[Dataset entries]
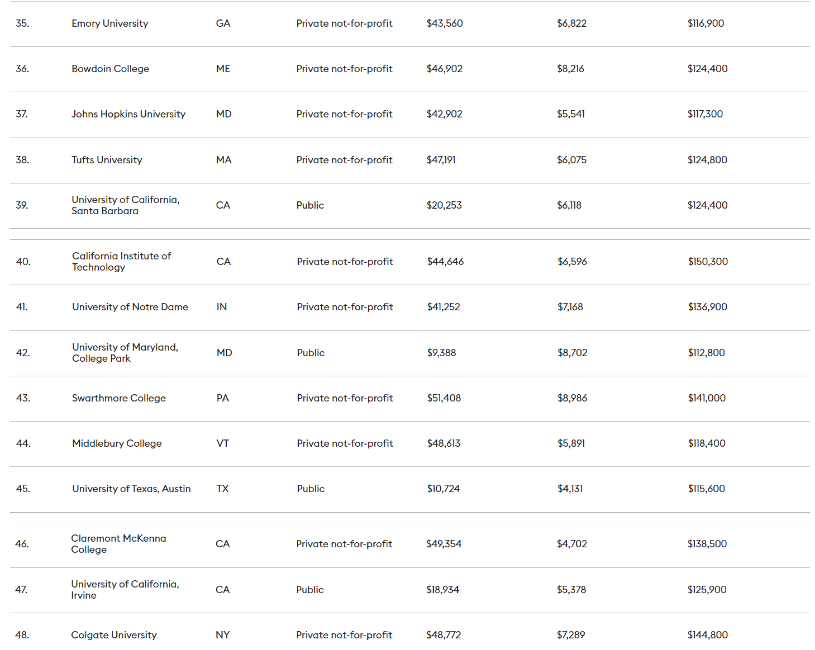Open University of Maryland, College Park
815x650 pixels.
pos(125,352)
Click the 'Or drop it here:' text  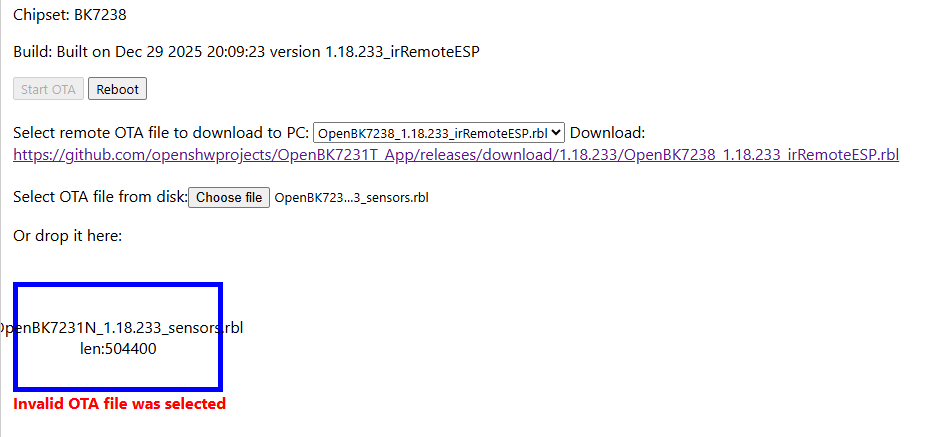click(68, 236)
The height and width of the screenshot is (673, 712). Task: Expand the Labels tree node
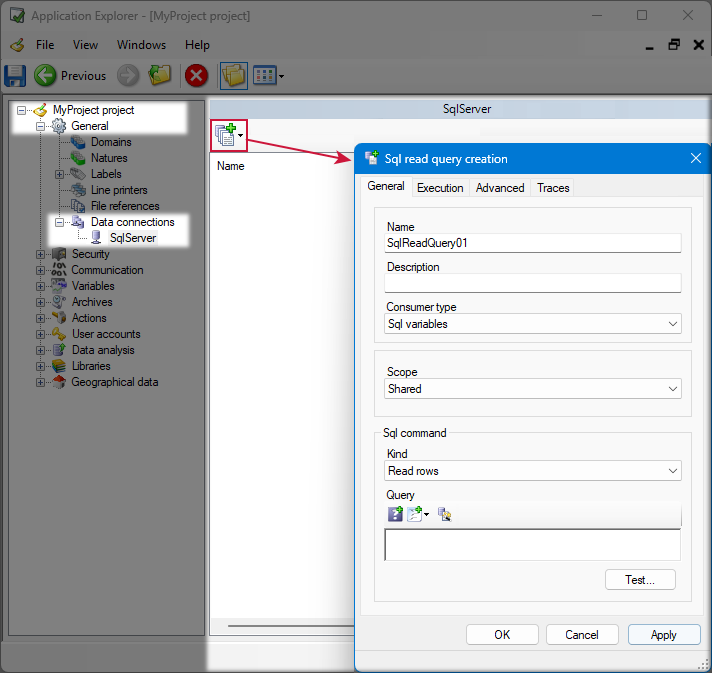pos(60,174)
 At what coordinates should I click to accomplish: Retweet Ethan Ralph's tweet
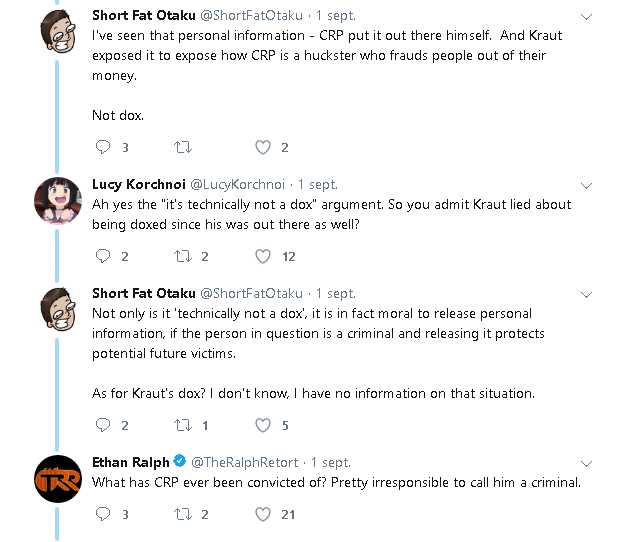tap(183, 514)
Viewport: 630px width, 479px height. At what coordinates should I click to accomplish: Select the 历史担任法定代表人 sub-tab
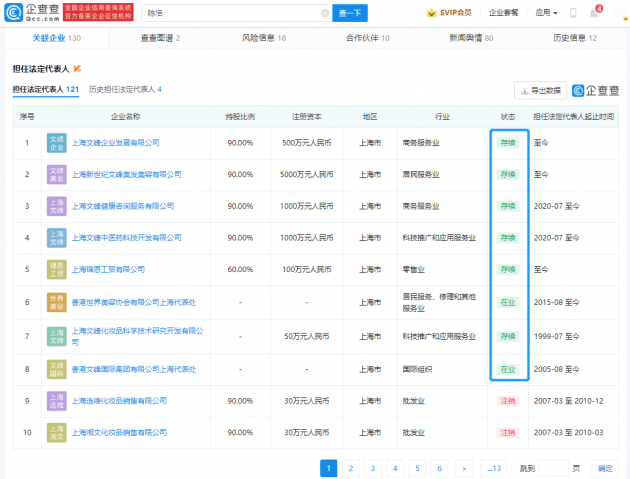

▸ **Goal of the exercise**
The answer must consist solely of the lines from the one with "The height and" through the final line of the data, each reproduced exactly and with pictures omitted.

▸ **Written answer**
The height and width of the screenshot is (673, 712). Task: Expand the Labels tree node
pos(60,174)
 At what coordinates should I click to accomplish: Retweet Ethan Ralph's tweet
tap(183, 514)
Viewport: 630px width, 479px height. At what coordinates should I click to accomplish: Select the 历史担任法定代表人 sub-tab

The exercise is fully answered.